__What you need to do__:
Provide an exact copy of the lines from the beginning of the records through the line that includes "You are a computer-use agent.", and of no others.

Items from a data source:
★ ★ ★ ★ ★ ★ ★

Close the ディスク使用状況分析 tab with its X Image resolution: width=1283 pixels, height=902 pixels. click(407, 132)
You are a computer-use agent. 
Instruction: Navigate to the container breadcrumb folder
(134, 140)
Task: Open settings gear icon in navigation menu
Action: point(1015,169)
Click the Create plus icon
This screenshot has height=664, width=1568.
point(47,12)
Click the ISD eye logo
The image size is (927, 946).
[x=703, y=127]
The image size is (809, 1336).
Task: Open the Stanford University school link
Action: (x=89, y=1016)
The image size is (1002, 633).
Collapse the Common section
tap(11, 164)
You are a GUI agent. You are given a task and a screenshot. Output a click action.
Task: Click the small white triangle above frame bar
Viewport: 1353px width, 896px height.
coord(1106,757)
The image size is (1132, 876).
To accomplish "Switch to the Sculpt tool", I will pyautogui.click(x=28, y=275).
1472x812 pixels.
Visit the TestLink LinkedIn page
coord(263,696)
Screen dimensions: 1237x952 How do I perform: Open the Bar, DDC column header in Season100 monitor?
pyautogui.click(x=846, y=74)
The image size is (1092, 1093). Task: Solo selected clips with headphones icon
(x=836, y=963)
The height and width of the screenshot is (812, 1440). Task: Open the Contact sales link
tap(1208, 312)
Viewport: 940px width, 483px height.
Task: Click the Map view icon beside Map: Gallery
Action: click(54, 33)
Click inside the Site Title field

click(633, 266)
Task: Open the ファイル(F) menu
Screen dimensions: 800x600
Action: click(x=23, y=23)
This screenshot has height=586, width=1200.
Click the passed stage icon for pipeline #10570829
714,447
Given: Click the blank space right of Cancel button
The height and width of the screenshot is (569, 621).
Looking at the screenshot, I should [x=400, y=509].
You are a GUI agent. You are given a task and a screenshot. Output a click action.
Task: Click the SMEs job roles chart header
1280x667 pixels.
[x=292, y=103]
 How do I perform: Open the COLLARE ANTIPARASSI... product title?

★ ★ ★ ★ ★ ★ ★

__Output for this exercise__:
Close the ディスク使用状況分析 tab with its X Image resolution: width=1283 pixels, height=902 pixels. click(407, 132)
You are a computer-use agent. 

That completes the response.